**Extrait source**
■ ■ ■ ■ ■ ■ ■
MEDIA CORSICA
Margaux Benn :
"À plusieurs reprises, je me suis moi-même
envoyée en mission, au lieu d'attendre sagement"
Par Joseph Ghosn Publié le 23/12/2022
Le 84e prix Albert-Londres, le plus prestigieux du journalisme francophone, a été remis à Riga
(Lettonie) à la journaliste Margaux Benn pour pour sa couverture du conflit ukrainien dans les
colonnes du Figaro. Benjamin Geminel
Journaliste au Figaro, cette jeune Franco-Canadienne vient d'être récompensée par le prix
Albert-Londres pour ses reportages sur la guerre en Ukraine.
Née en 1988, elle a eu plusieurs vies, entre l'Afrique, l'Afghanistan et l'Ukraine, mais aussi entre l'écriture, la radio et la vidéo : en parallèle de son travail au Figaro, Margaux Benn réalise des documentaires. Nous l'avons interrogée à propos de son travail, son écriture et ce qui la motive.
Madame Figaro. – Votre premier souvenir de journalisme ?
Margaux Benn. – À 17 ans, après le bac, j'ai travaillé quelques mois pour un magazine anglophone en Transylvanie, en Roumanie. Puis, à 24 ans, un master en poche et sans le sou, je suis partie à Khartoum, au Soudan. J'avais fait mon mémoire sur l'indépendance du Soudan du Sud, et apprenais l'arabe. Je me revois dans mon appartement sans climatisation, au milieu du désert, par 40 degrés, à me nourrir de thon en boîte, de pain, de fèves… Et commencer à travailler pour le site de Radio France Internationale (RFI) avec un journaliste culturel qui faisait pour moi office de traducteur.
D'où vient votre attraction pour l'ailleurs ?
La moitié de ma famille est française et l'autre est canadienne anglophone. Mon père est géologue, il a beaucoup voyagé, et ma mère est professeure des écoles et a travaillé aux États-Unis, en Amérique latine… J'ai été bercée par leurs récits. Mais surtout, j'ai toujours su que je voulais découvrir le monde et ne jamais cesser d'apprendre. La perspective d'une vie trop rangée m'angoisse.
Je veux juste partager avec les gens des sentiments, des rires, des pleurs, même sans comprendre la langue, écouter sans m'imposer, ni contredire ou plaquer mon opinion
Comment faites-vous pour ne pas tomber dans l'exotisme ?
■ ■ ■ ■ ■ ■ ■
**Lignes de données**
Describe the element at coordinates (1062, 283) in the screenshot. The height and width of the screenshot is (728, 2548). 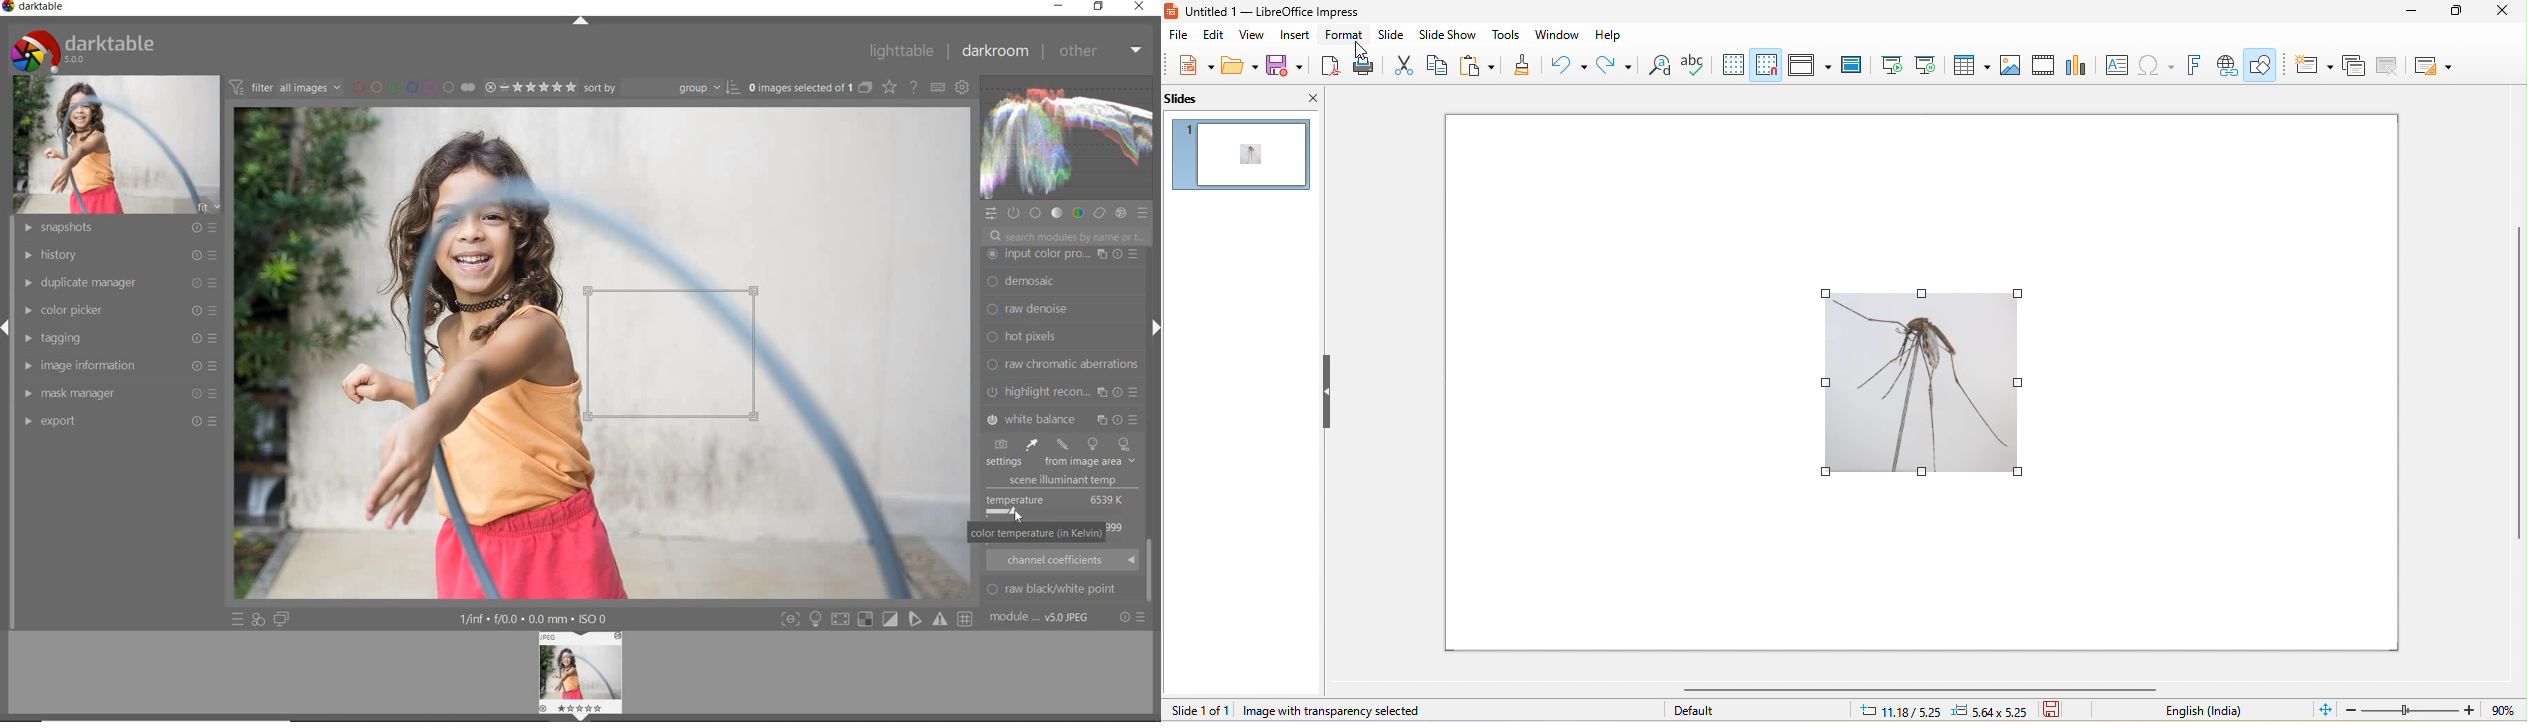
I see `framing` at that location.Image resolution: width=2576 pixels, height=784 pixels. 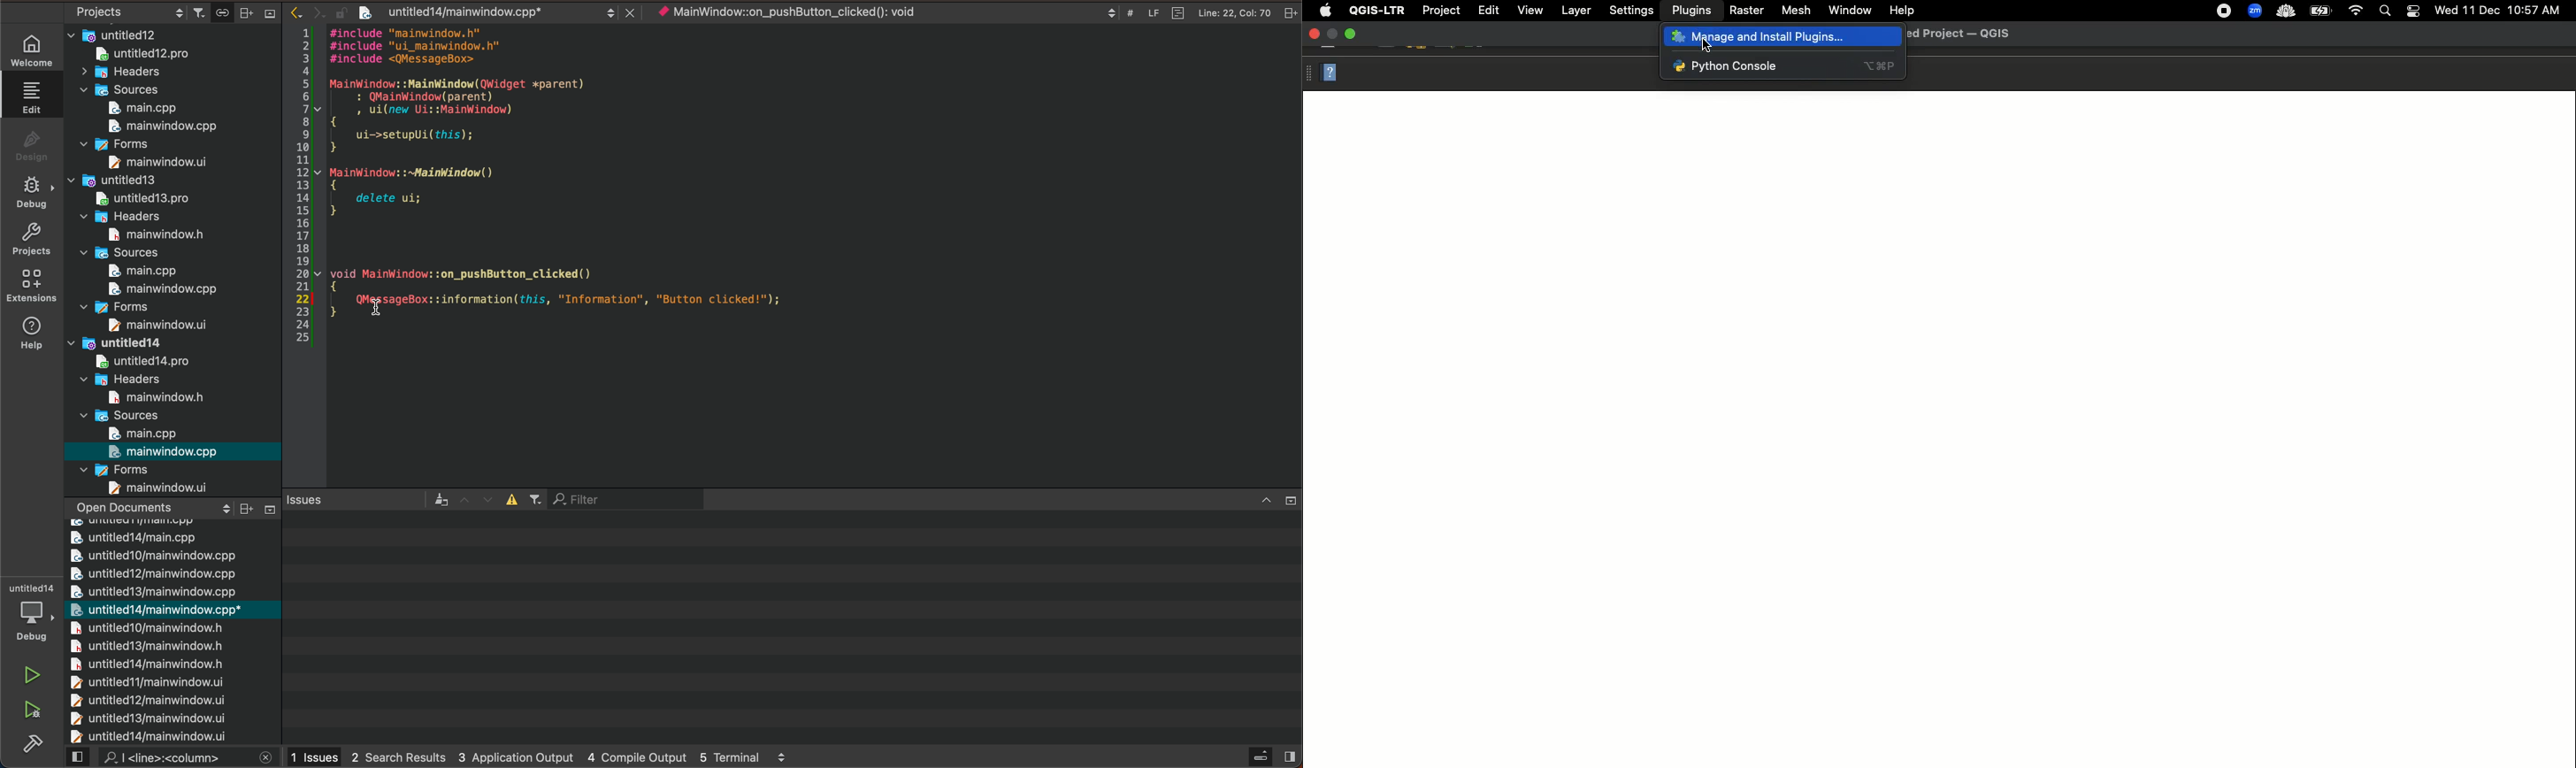 What do you see at coordinates (261, 507) in the screenshot?
I see `` at bounding box center [261, 507].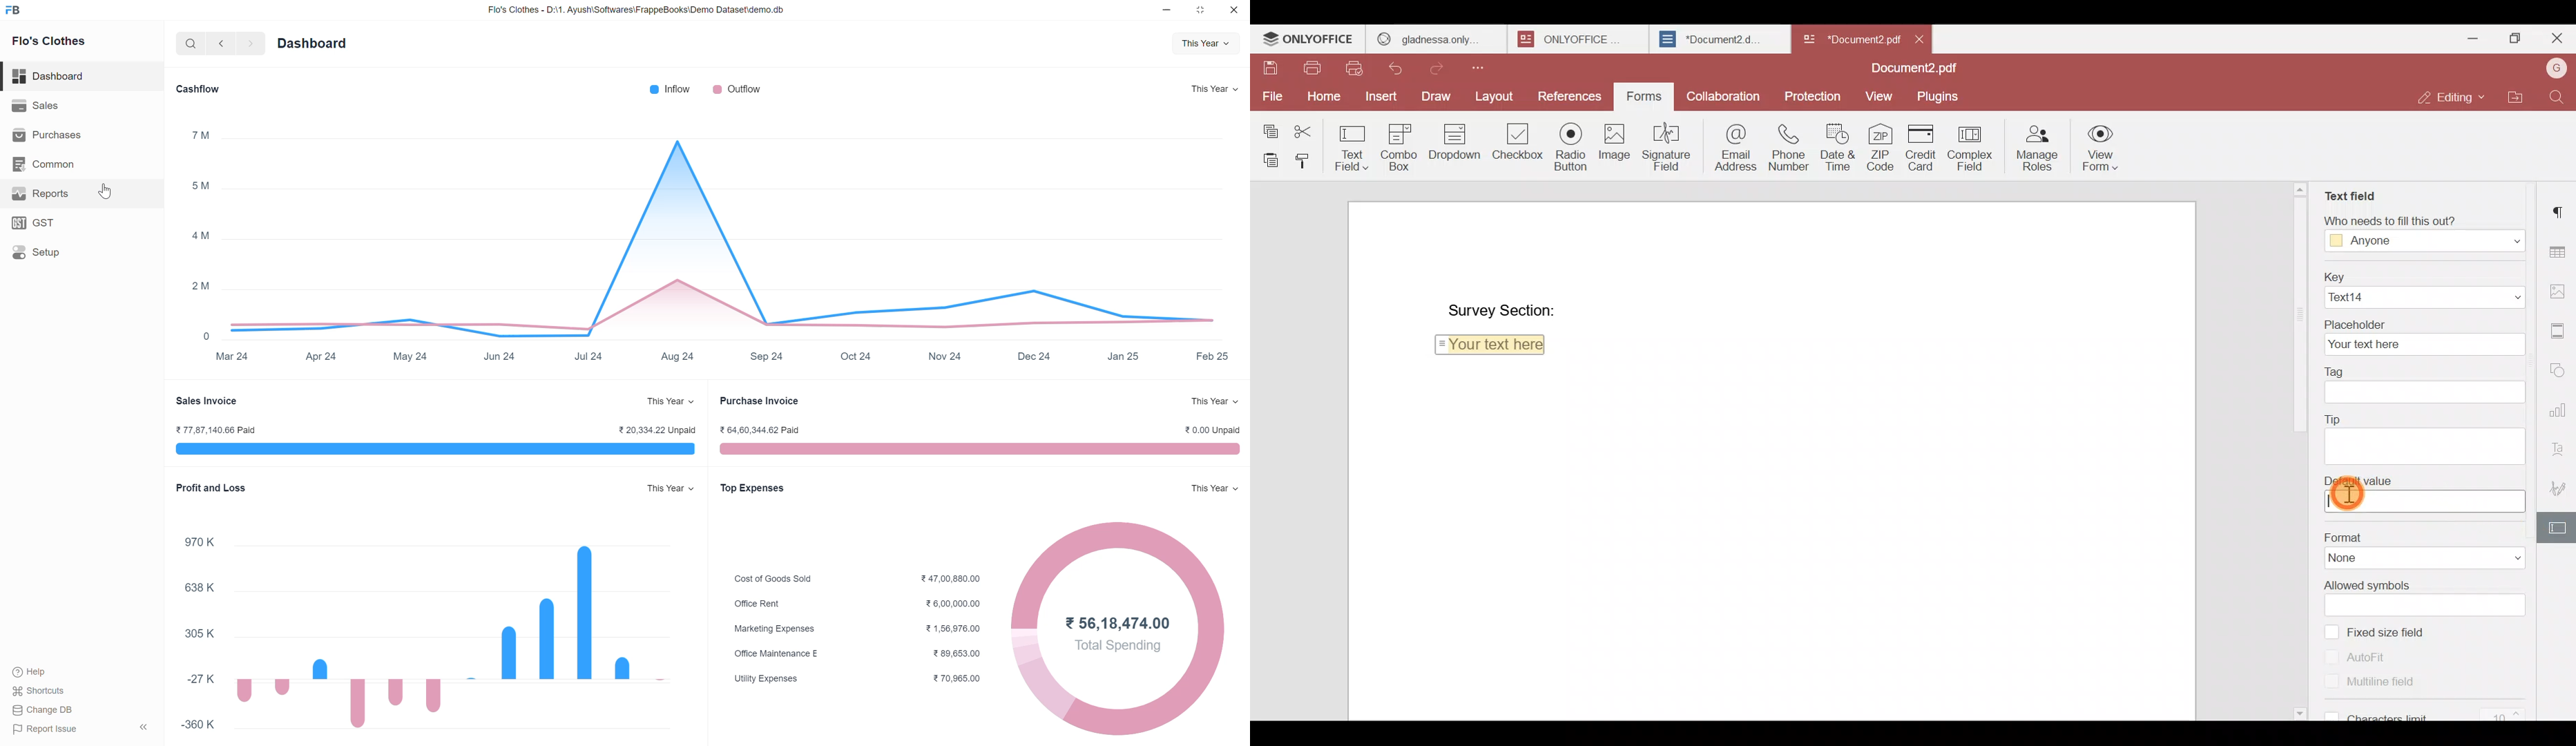 The width and height of the screenshot is (2576, 756). Describe the element at coordinates (1613, 144) in the screenshot. I see `Image` at that location. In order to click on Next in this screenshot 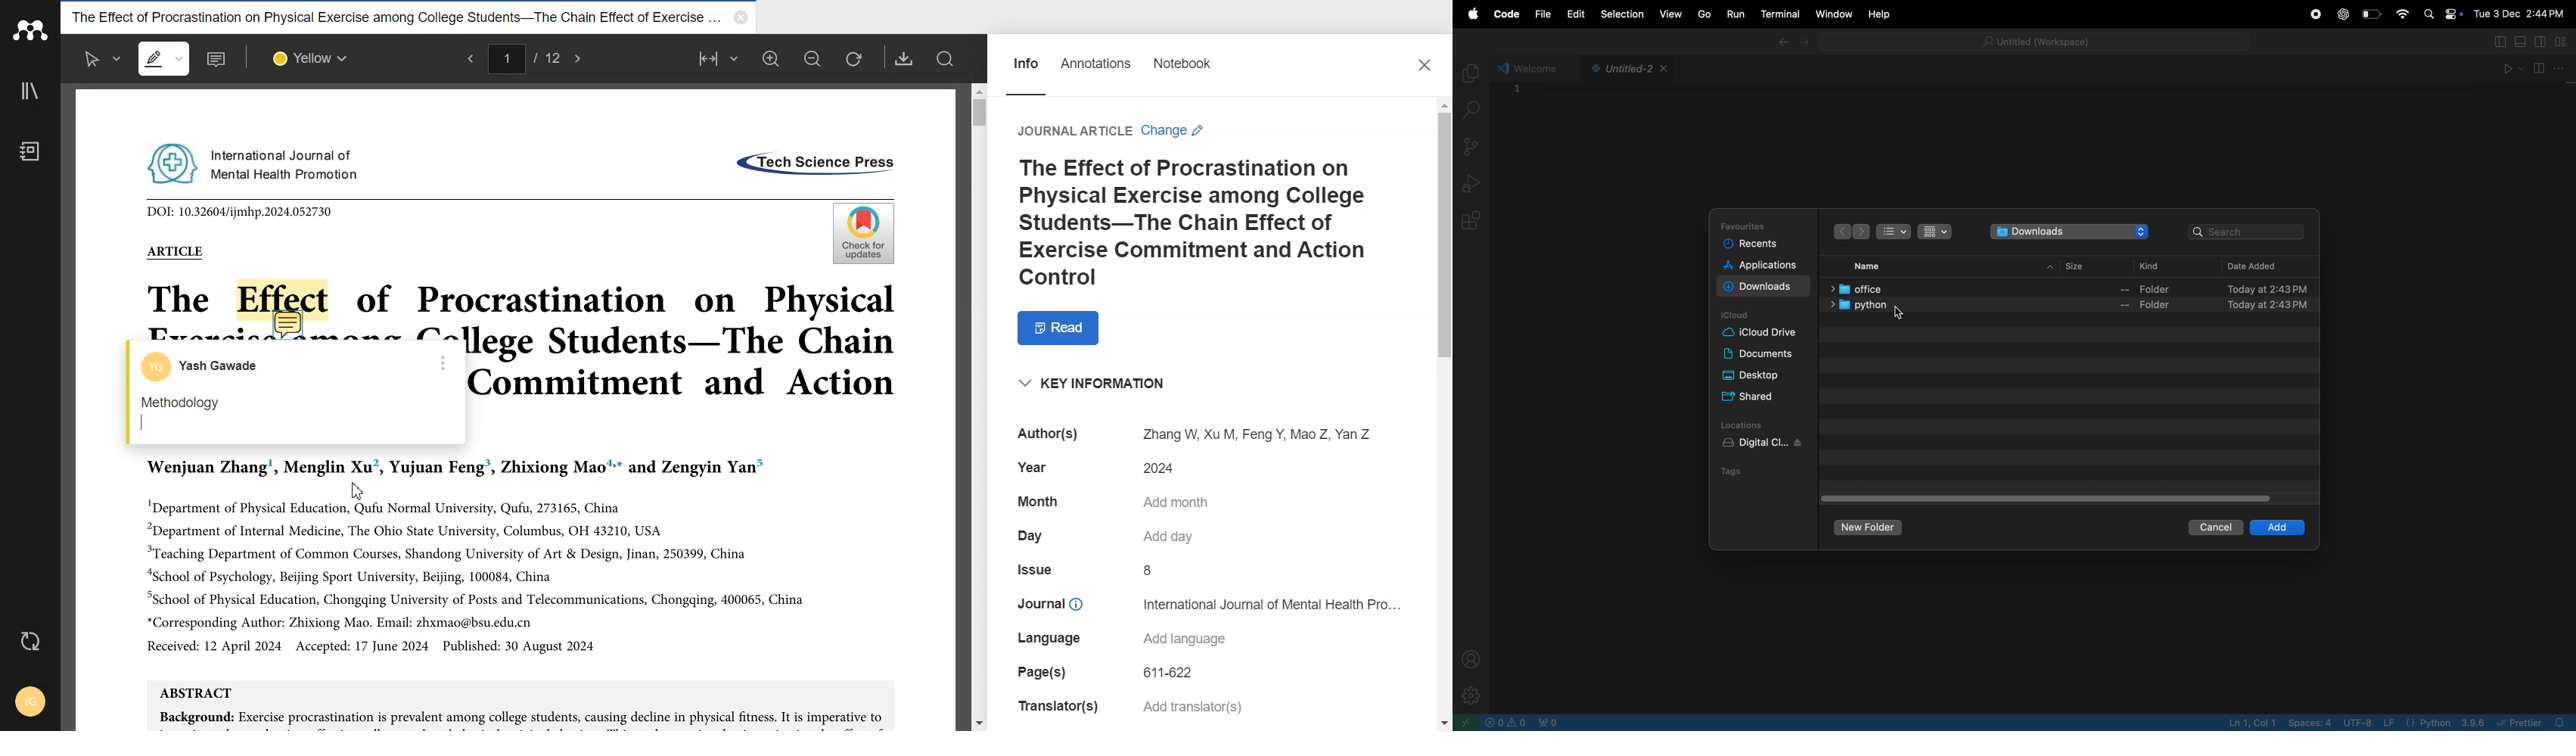, I will do `click(576, 59)`.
■ ■ ■ ■ ■ ■ ■
**Travail à faire**
- A) Répondez à ces questions sur l'entretien avec Margaux Benn, une réponse par ligne, repérée comme la question :
(i) En quelle année Margaux Benn est-elle née ?
(ii) Dans quelle ville est-elle partie à 24 ans ?
(iii) Quel métier exerce son père ?
- B) Dans l'entretien avec Margaux Benn, quels aliments dit-elle avoir mangés dans son appartement de Khartoum ? Citez-les tous.
- C) Reproduisez fidèlement le passage de l'entretien avec Margaux Benn qui va de « Née en 1988, elle » jusqu'à « de journalisme ? ».

**Réponses**
- A)
(i) En 1988.
(ii) À Khartoum, au Soudan.
(iii) Il est géologue.

- B) Du thon en boîte, du pain et des fèves.

- C)
Née en 1988, elle a eu plusieurs vies, entre l'Afrique, l'Afghanistan et l'Ukraine, mais aussi entre l'écriture, la radio et la vidéo : en parallèle de son travail au Figaro, Margaux Benn réalise des documentaires. Nous l'avons interrogée à propos de son travail, son écriture et ce qui la motive.
Madame Figaro. – Votre premier souvenir de journalisme ?